- **Things to do**
A) Reproduce the stretch of the passage on Selling Jerusalem from "Jerusalem, as art" through "Cross. (p. 27)".
B) In the passage on Selling Jerusalem, what mainly gives the True Cross its value in the Ebay auction?

- **Text section**
===============

Jerusalem, as art historian Annabel Jane Wharton observes, has been a “productive source of sacred debris” (p. 45) for pilgrims in particular and for the West in general since Queen Helena of Constantinople began to rummage through the city in the fourth century. Wharton’s well-illustrated and attractively written volume, Selling Jerusalem, offers the reader both descriptive pleasures and analytical insights in contemplating the trajectory of Jerusalem and its holy fragments from fourth-century seekers to the contemporary Holy Land Experience in Orlando, Florida. Over this long span, there is perhaps something enduring in human behavior –in one fourth century account, we recognize the perennial desire of travelers to chip a bit off a monument to take home when the writer describes a wayward pilgrim who takes a bite of the Holy Cross. (p. 27)

Wharton’s subject is the less literal consumption of the sacred debris of Jerusalem and her analytical project is ambitious: she aims to relate changes in the circulation of Jerusalem and its sacred fragments to major shifts in Western economies. Returning to the two transactions of the True Cross, King Baldwin’s pawning of a relic of the True Cross stands at the beginning of the transformation of sacred relics from gifts to economic goods. In the Ebay auction, as Wharton observes, the True Cross is entirely eroded as a relic and its value rests mainly in its silver packaging. In her words, “the object gives up something when it enters the modern market.” (p. 47)

===============

- **Data segment**
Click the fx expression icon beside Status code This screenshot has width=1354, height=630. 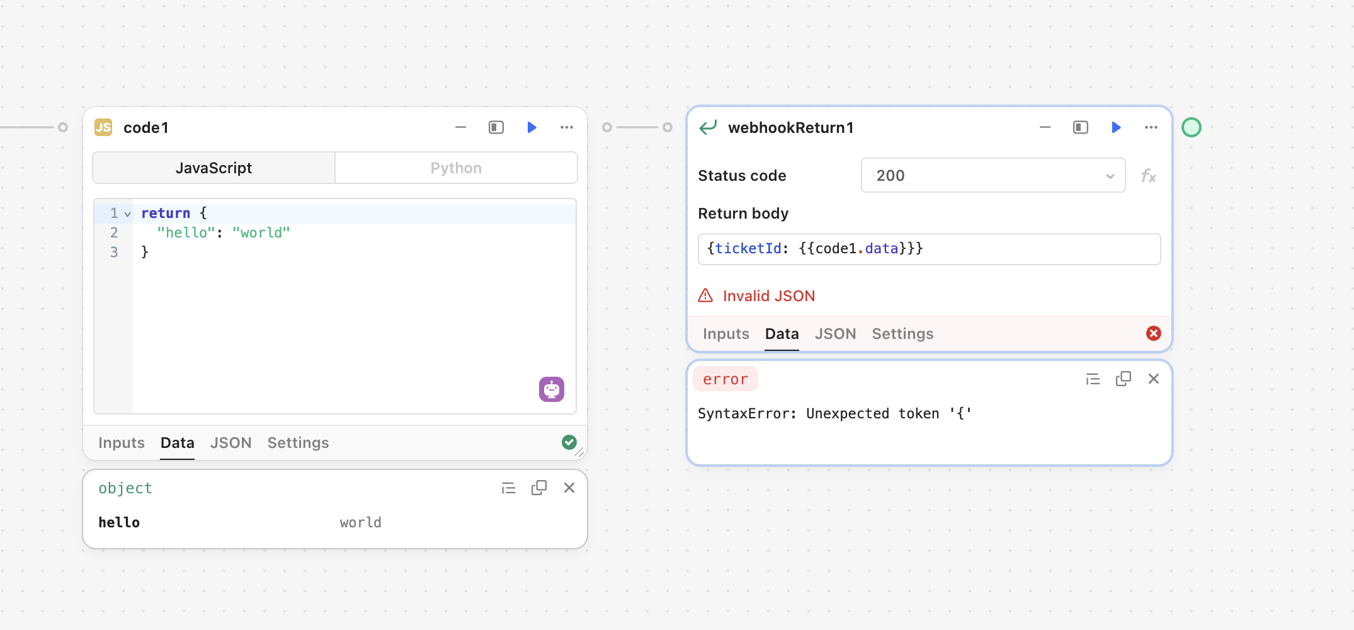click(1149, 176)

===============

- **The solutions**
A)
Jerusalem, as art historian Annabel Jane Wharton observes, has been a “productive source of sacred debris” (p. 45) for pilgrims in particular and for the West in general since Queen Helena of Constantinople began to rummage through the city in the fourth century. Wharton’s well-illustrated and attractively written volume, Selling Jerusalem, offers the reader both descriptive pleasures and analytical insights in contemplating the trajectory of Jerusalem and its holy fragments from fourth-century seekers to the contemporary Holy Land Experience in Orlando, Florida. Over this long span, there is perhaps something enduring in human behavior –in one fourth century account, we recognize the perennial desire of travelers to chip a bit off a monument to take home when the writer describes a wayward pilgrim who takes a bite of the Holy Cross. (p. 27)

B) Its silver packaging.